With the employee demand for hybrid work comes a scare of employers demolishing it. If an employer decides to get rid of hybrid and flexible workplaces, demanding their employees return to the office, they run the risk of losing the workers. Competitor businesses will be able to swoop up former workers by offering said hybrid capabilities. It now becomes a bargaining chip for companies striving for new talent.

Consequently, if employees continue to demand hybrid workplaces, businesses will continue to offer them to keep employees happy. Someone will be willing to do it, especially if it guarantees great talent.

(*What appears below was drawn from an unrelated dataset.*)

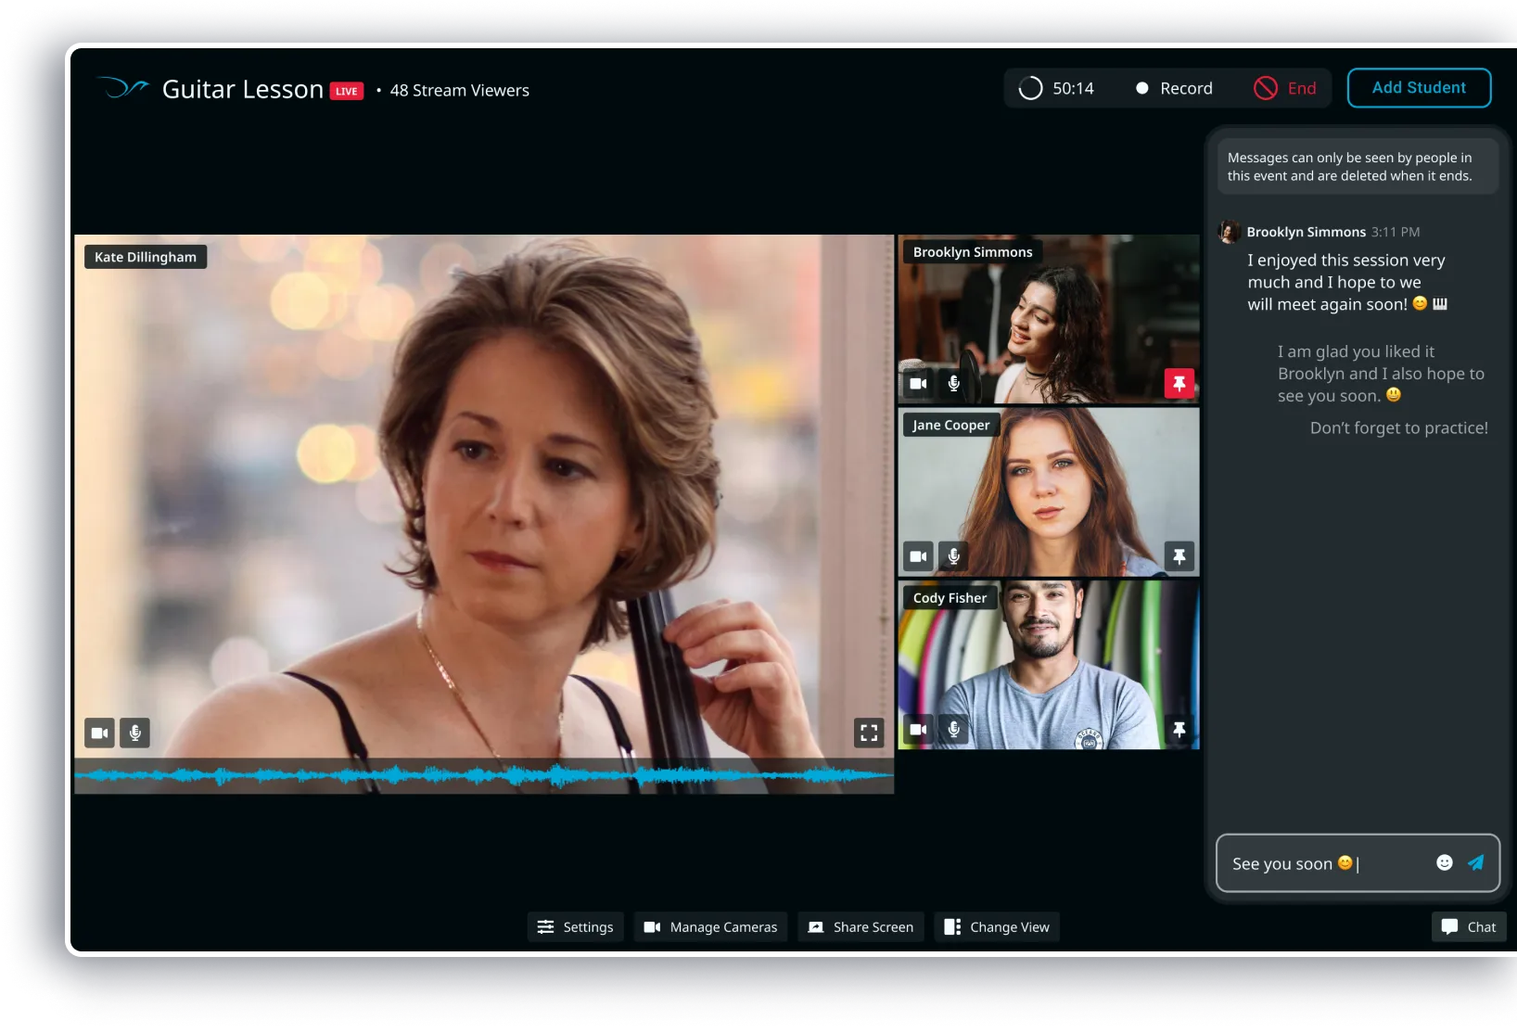Click the send message paper plane icon

1475,863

“Companies who wind back progress on remote and flexible working risk demotivating their workforce and pushing them to competitors that offer more attractive options,” Graff said. “Flexibility is going to increasingly become a matter of survival for businesses.”

Companies that are willing to compromise and adapt may find themselves at the forefront of employee happiness and positive recruitment.

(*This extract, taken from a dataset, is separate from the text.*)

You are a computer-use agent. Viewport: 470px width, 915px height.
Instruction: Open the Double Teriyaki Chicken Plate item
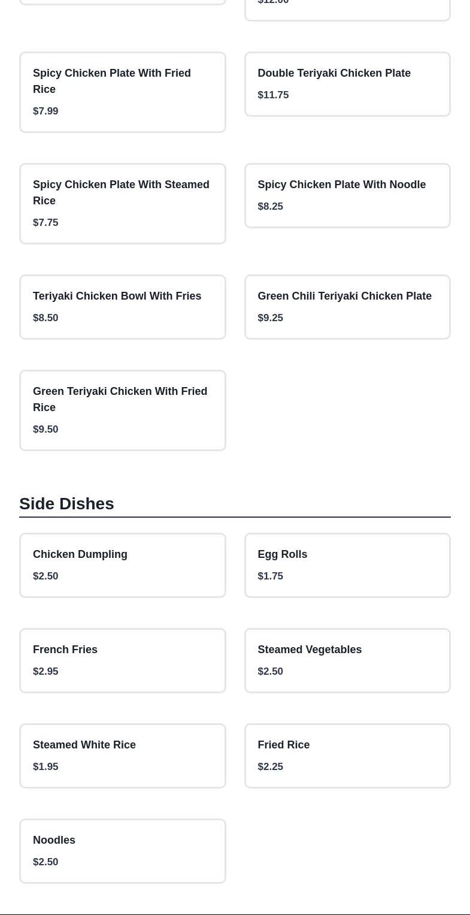[x=347, y=84]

“It’s those who see this period as an opportunity, who are prepared to adapt and iterate, and explore new ways of working that will outperform competitors in the long-term,” Graff concluded.

The Current Job Market Proves This

The aforementioned statement has been proven by recent statistics. Smaller companies that are not set in their ways are currently winning the labor market. We discussed this entirely in our recent article, but we will paraphrase it here:

When large companies are making colossal employment cuts, small and medium-sized companies are able to amass greater and more significant workforces. Therefore, those smaller employers are now adding jobs and hiring at a higher rate than before.

ADP’s latest survey of private payrolls found that large employers cut 151,000 jobs in December, while firms with fewer than 500 employees added nearly 400,000 new jobs that month.

Those less significant companies are able to pick up the layoffs of the juggernauts. Those that have been cut from their jobs are quickly finding replacement careers, even if the payment is lower. In the current economy, there isn’t much of an option.

These smaller companies can provide the flexibility of hybrid workplaces to make sure they secure these new workers. While big companies, restricted by their significant layoffs, have to remain to do things the way they used to. And with higher salary offers, no one will argue with the bigger companies. The smaller companies are forced to negotiate with employees, and employees want hybrid workplaces.

It’s all a contradicting and confusing chart of A=B=C. Regardless, hybrid workplaces continue to have importance in recruitment.

Conclusion: Is It Time to Return to the Office?

“Many, many companies in recent months have insisted that people come back to the office five days a week, only to reverse that mandate within about a week after hearing that they’d lose their best and brightest,” Julia Pollak, the chief economist ZipRecruiter, told the New York Times.

“[Remote work] is not just used as a sort of perk in a tight labor market that’s going to go away in a slacker labor market,” she added.

It’s impossible to predict the future, but it’s clear that hybrid work isn’t going anywhere (for now). We have had three years of it successfully and employees like it. Though power dynamics shifting may cause it to diminish, it will always be a possibility to remain. Some companies have found that it creates a more profitable or affordable workspace. Some companies prefer it. As long as someone is providing it, competitors will have to follow, creating a chain reaction.

Regardless of the negatives and positives, it’s hard to see the world without a few remote jobs, especially in certain industries. While some jobs will be better off returning to in-person workplaces, some simply don’t need it. For example, if a graphic designer is the only graphic designer at their company, why do they need to be in the office? It’s not as if they have weak ties, being that they are the only one in that field. At that point, it’s almost more expensive to keep them at the office.

It’s the future, man. Welcome to it.